Un employé municipal modifie le panneau de signalisation d’une ville. Anciennement appelée Castrillo Matajudios (mort des Juifs), elle devient Castrillo Mota de Judios (Colline des Juifs), le 23 octobre 2015. (Crédit : AFP / CESAR MANSO)

Jusqu’en 2015, une ville en Espagne portait le nom de Castrillo Matajuíos (Matajudíos veut dire « Tue les Juifs »). Au nord de l’Espagne, les gens portent un toast avec une expression qui signifie « tue un juif ».

En 2018, selon une enquête de Pew menée dans les pays européens, les Espagnols et Portugais étaient les plus susceptibles d’approuver que « les Juifs poursuivent leurs propres intérêts avant les intérêts du pays dans lequel ils vivent ».

Les boycotts d’Israël sont particulièrement présents en Espagne. Une trentaine de municipalités ont rejoint le mouvement Boycott, Désinvestissement et Sanctions (BDS), un record en Europe. En 2015, les organisateurs du festival de musique près de Barcelone avaient demandé au chanteur juif américain Matisyahu de signer une déclaration condamnant le traitement des Palestiniens par Israël.

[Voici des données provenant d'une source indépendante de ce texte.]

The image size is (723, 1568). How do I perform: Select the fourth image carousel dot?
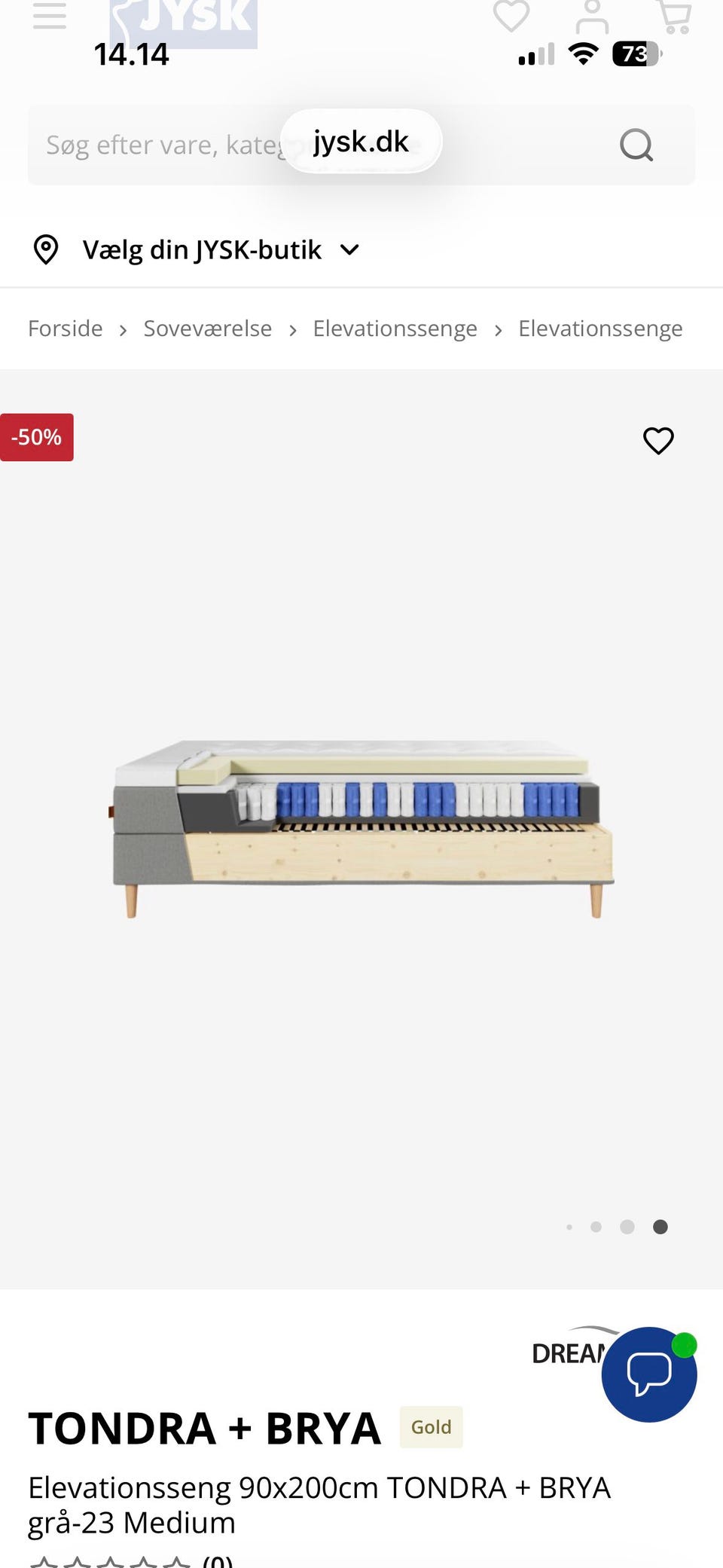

Matisyahu a refusé et a été désinvité.

L’antisémitisme lié à Israël est omniprésent en Europe occidentale, mais en Espagne, on observe des signes classiques de la haine du Juif sur des bases religieuses.

Ce sentiment a émergé en 2015, quand la chaîne publique RTVA a diffusé un programme radio intitulé « De l’Enfer, le Peuple juif : Propagateur du culte satanique »

Le fait qu’un « travail ouvertement antisémite, empli de théories du complot antisémites et de diffamation ait été diffusé sur les ondes espagnoles est profondément troublant et impose une condamnation immédiate de la part du gouvernement espagnol », avait déclaré le directeur national de l’ADL après que le JTA eut parlé de cette émission.

Yigal Palmor, porte-parole de l’Agence juive et ancien porte-parole du ministère des Affaires étrangères d’Israël, avait critiqué RTVE sur Twitter.

« Comment une entité publique peut donner un crédit à ce type de racisme dégoûtant, bas et grossier ? Un retour à l’Inquisition », avait écrit Palmor.